Ambedkar, whose 130th birth anniversary falls today, offered a substantive definition of democracy, radically different from the procedural definition that dominated the 20th-century theories of democracy. For him democratic mechanisms like elections and parliament were there for a purpose: ‘to bring about welfare of the people’.
We Indians have a way of belittling our icons. We turn Gandhi into a naive saint, a harmless preacher of non-violence, Bhagat Singh into a hot-headed rebellious nationalist, and Charan Singh into a caste leader. We have done something similar to Babasaheb Bhimrao Ambedkar’s intellectual legacy. Reclaimed from decades of neglect, his thinking has now been reduced to his reflections on the caste system. It is time we recovered some other, deeper dimensions of his thought and secured a due place for him in the canons of intellectual history. His reflections on democracy qualify him as the first candidate for such a recovery.
Babasaheb Ambedkar was the first Indian, and arguably the only Indian in the 20th century, who offered a theory of democracy, a theory that can guide us in the 21st century. This needs to be remembered because the celebration of his intellectual and political legacy tends to focus almost exclusively on his critique of caste-based injustice. This needs to be reminded today, when India’s democracy is being dismantled by those who preside over his birth anniversary celebrations.
Dr Ambedkar was not the first Indian thinker to reflect on democracy. But he was the first one to offer original answers to the three basic questions that a theory of democracy must address. One, a theory must set out a norm, an ideal of what democracy should be like. Two, it must evaluate the current state of democracy in the light of its ideal and offer a critique. Three, it must spell out a path to a democratic ideal, from where we stand to where we should aim to be. Ambedkar’s answers were original because these were not drawn from some abstraction. His reflections were firmly located in the Indian context.
Dr Ambedkar’s answers were strikingly different from the two ways of thinking about democracy that dominated his times. On the one hand were ‘liberals’ like Jawaharlal Nehru who expected the western fairytale of democracy to be replayed in India, albeit with a time lag. For them, western democracies were the model towards which India had begun its journey by enacting a Constitution and holding free and fair elections. On the other hand were the critics, mostly from the Left, who thought that the democratic experiment in India was a sham, nothing but a rule of the capitalist class cloaked in procedures of democracy. Gandhi, too, shared this disdain for Westminster-style democracy. Dr Ambedkar offered a theory of cautious and conditional optimism, an optimism drawn from the abstract promise of democracy and a caution rooted in the Indian context.

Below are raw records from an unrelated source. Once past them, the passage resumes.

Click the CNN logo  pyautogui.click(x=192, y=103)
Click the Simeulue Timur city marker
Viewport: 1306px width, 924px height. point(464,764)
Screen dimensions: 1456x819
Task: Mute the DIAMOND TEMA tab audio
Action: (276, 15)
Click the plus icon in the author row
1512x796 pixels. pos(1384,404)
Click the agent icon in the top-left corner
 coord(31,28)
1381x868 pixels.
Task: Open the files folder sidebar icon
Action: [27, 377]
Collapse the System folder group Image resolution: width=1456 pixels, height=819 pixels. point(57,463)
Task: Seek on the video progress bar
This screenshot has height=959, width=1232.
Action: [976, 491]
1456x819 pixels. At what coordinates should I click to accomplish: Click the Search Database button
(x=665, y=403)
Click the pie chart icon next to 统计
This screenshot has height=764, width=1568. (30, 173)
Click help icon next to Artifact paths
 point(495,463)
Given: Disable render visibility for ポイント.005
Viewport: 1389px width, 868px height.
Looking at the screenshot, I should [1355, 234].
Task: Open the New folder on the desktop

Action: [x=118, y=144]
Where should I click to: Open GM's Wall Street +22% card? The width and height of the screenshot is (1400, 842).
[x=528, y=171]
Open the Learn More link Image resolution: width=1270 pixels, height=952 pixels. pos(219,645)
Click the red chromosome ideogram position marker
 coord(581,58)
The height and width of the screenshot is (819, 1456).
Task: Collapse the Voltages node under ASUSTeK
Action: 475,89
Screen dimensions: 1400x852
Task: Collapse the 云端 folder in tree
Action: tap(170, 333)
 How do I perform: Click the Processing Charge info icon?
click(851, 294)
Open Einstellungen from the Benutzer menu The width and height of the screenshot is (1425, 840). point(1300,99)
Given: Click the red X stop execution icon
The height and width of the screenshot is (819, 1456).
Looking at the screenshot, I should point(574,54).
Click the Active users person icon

He offered a substantive definition of democracy, radically different from the procedural definition that dominated the 20th-century theories of democracy. He was not unmindful of the procedural aspects of democracy, but for him all these democratic mechanisms like elections and parliament were there for a purpose: “to bring about welfare of the people”. He went on to offer a definition of democracy for our times that would set him apart from the dominant theorists of democracy. For him democracy was “a form and a method of government whereby revolutionary changes in the economic and social life of the people are brought about without bloodshed.” (Conditions Precedent for the Successful Working of Democracy, 1952).